The Shoulder
The Shoulder
64
candid-grouse-030

Five years of surviving crashes, grief, and medical bills — I'm running on empty

I don't even know how to start this but I need to put it somewhere.

Back in the spring a few years ago I got rear-ended on the highway by a distracted driver going full speed. Shattered two vertebrae, tore my rotator cuff, spent months in PT. The settlement I eventually got sounded okay on paper until it evaporated into surgeries, co-pays, and lost wages.

Then my dad got sick. Really sick. I spent the better part of two years driving him to treatments, sleeping in hospital chairs, watching someone I love shrink away. He passed last winter.

I moved to a new city to try to reset — new job, new apartment, new version of me.
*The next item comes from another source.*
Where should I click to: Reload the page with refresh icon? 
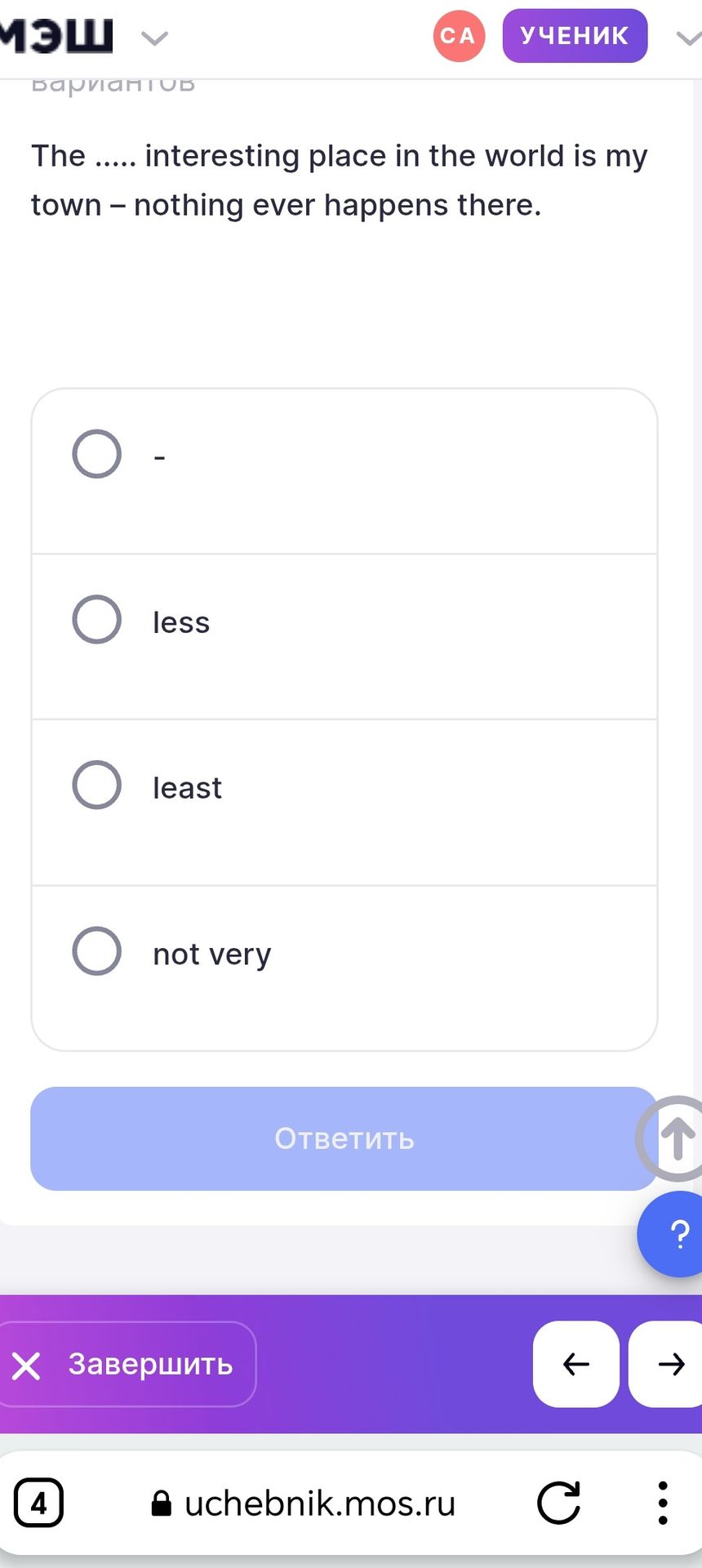point(558,1503)
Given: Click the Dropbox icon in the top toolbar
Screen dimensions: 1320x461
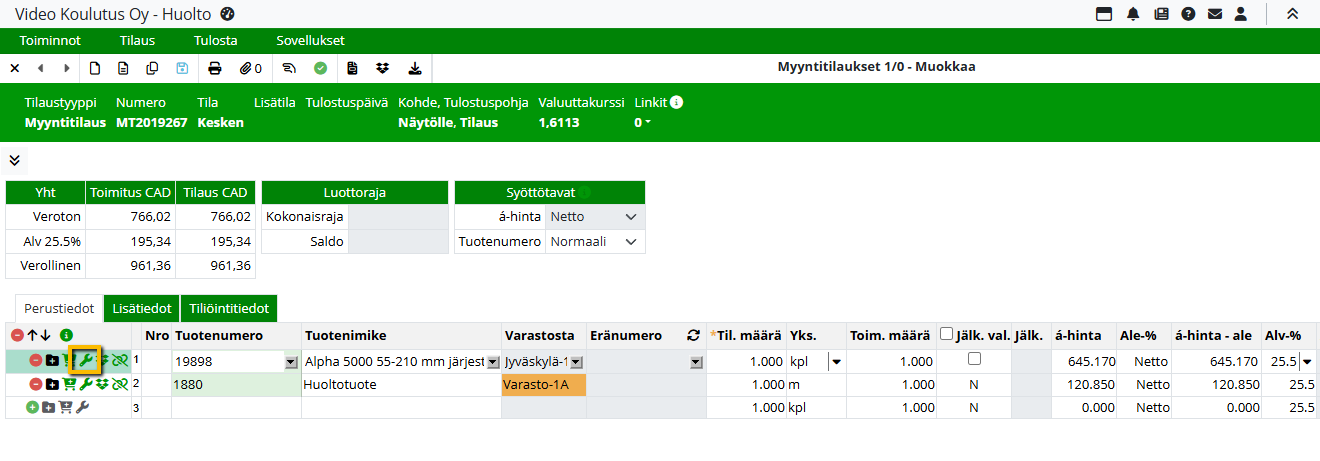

Except my back never fully healed, so I'm constantly managing pain while trying to act like a functional adult. The job is fine but I'm still bleeding money from old medical debt. I keep saying yes to helping people, covering for coworkers, lending things I can't afford to lend, because saying no feels like admitting I've lost something I can't name.

I'm not suicidal. I want to be really clear about that. But I am exhausted in a way that sleep doesn't fix. Exhausted from pretending the accident didn't rearrange my whole life. Exhausted from grief. Exhausted from watching my savings account tell me a story I don't want to read.

I guess I'm asking — did anyone else come out the other side of a bad accident and feel like it just kept compounding? Like the crash was the first domino and everything since has been falling?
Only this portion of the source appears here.